St Xavier’s, Loreto, La Martiniere, St Lawrence, Don Bosco, Pratt Memorial, St James and St Thomas have all agreed to be part of the protest.
For parents who were worried about their children being stranded on the way back home because of Mamata Banerjee’s Singur-related road blockade that day, the school shutdown may have actually come as a relief.
Christians will also come out in a procession from various parts of the city and assemble in front of Utkal Bhawan, near Subodh Mullick Square, for a solidarity rally. Church representatives will then hand a memorandum to the resident commissioner at Utkal Bhawan, seeking security for Christians and other minority communities in Orissa. An all-religion prayer has been planned, too.
“A delegation of representatives of schools controlled by the Calcutta diocese of the Church of North India will later meet the governor,” said Terence Ireland, the principal of St James School.
The incident in Orissa has come almost a decade after religious zealots attacked Staines, an Australian missionary working in that state, and his two minor sons while they were asleep in their jeep. All three were burnt to death.

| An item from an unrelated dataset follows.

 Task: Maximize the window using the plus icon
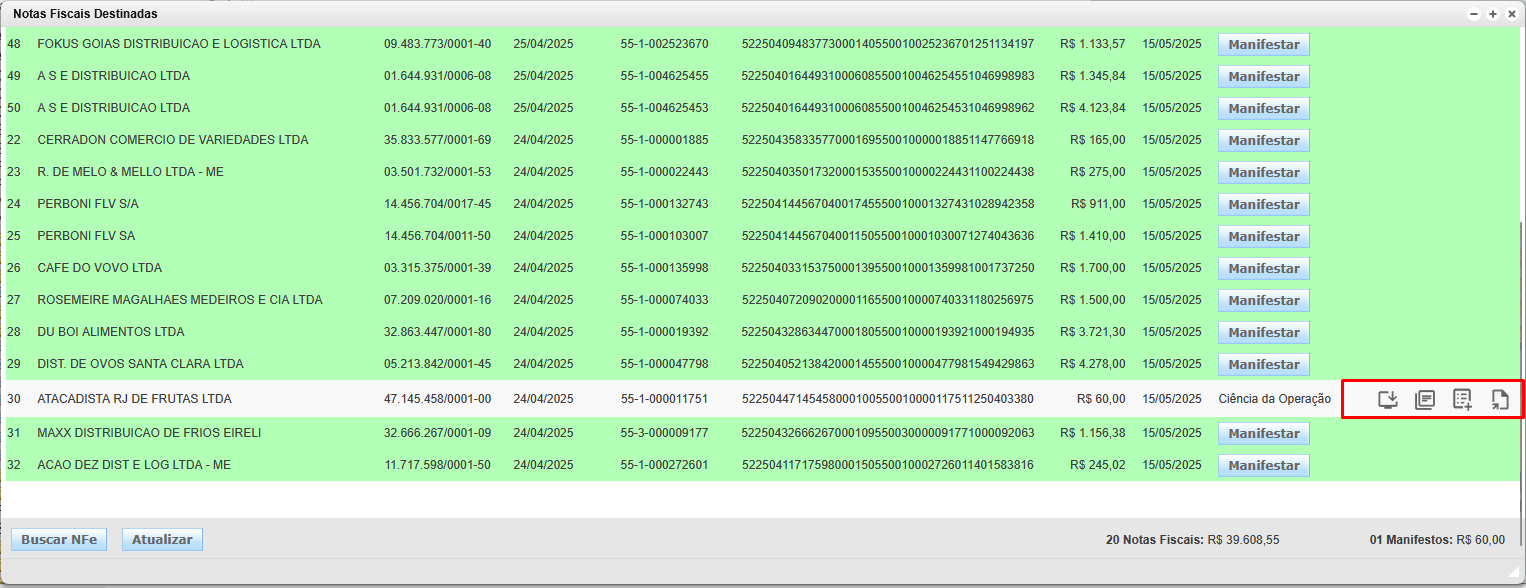[x=1493, y=14]
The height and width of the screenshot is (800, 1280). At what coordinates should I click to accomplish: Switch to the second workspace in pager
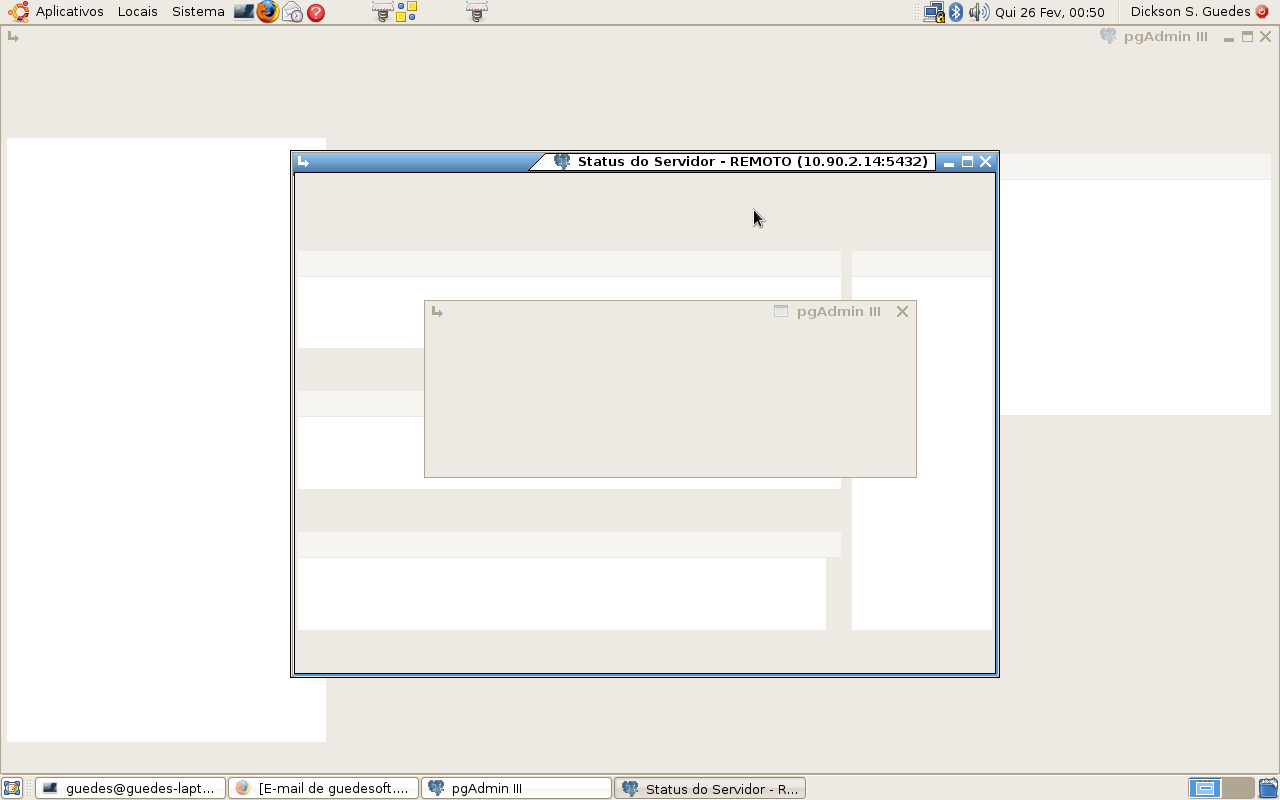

On Monday night, suspected Vishwa Hindu Parishad (VHP) activists set fire to the hostel of a missionary school in Bargarh district of western Orissa, killing a Christian woman employee and leaving a priest critically injured.
“We have come to know from media reports that the school was attacked in retaliation for the murder of a VHP leader. We condemn the killing of the VHP leader. But we are noticing that a section of people is trying to create communal tension,” said Herod Mullick, the general secretary of the organisation of churches.